- _THE PROBLEM_
Restate every line below word for word, but drop each picture.

Records from a dataset:
________________________

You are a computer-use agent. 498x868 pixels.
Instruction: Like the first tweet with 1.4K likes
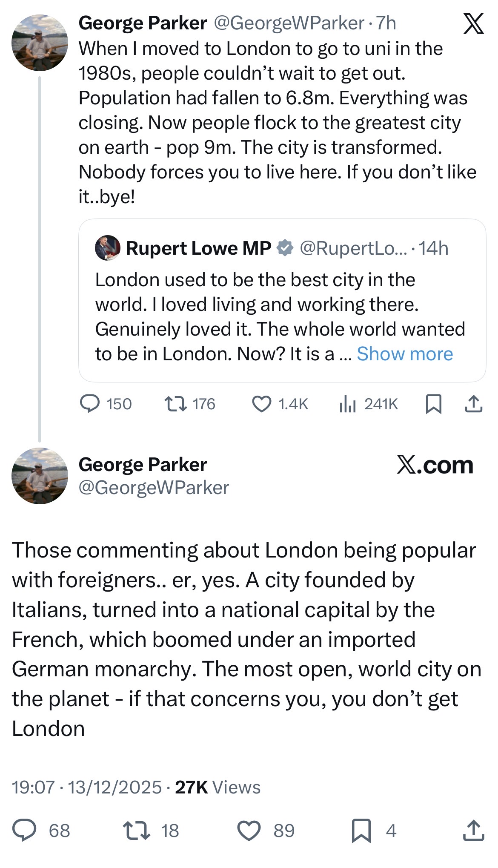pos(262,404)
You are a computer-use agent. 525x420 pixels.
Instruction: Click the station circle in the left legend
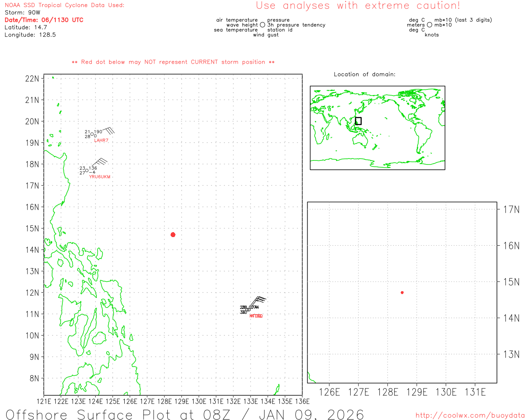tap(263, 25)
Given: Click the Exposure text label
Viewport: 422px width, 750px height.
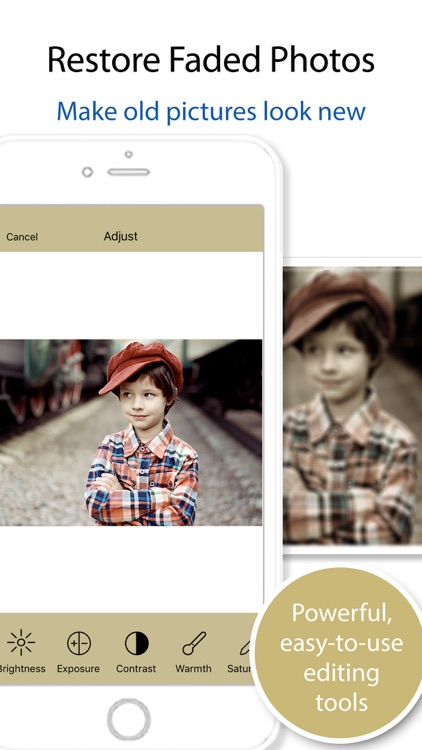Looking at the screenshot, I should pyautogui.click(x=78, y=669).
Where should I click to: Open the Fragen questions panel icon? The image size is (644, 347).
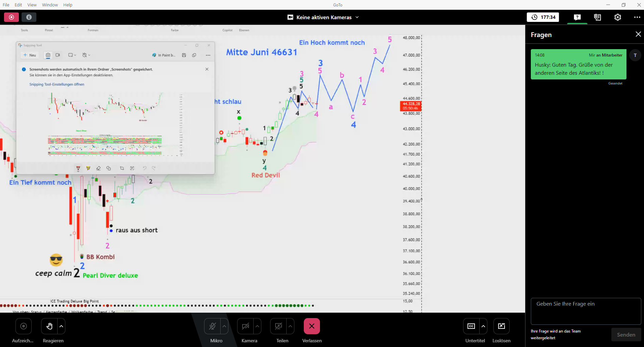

________________________

- _RESULT OF THIS EXERCISE_
You are a computer-use agent. 498x868 pixels.
Instruction: Like the first tweet with 1.4K likes
pos(262,404)
You are a computer-use agent. 525x420 pixels.
Instruction: Click the station circle in the left legend
tap(263, 25)
Given: Click the Exposure text label
Viewport: 422px width, 750px height.
Looking at the screenshot, I should pyautogui.click(x=78, y=669).
Where should I click to: Open the Fragen questions panel icon? The image size is (644, 347).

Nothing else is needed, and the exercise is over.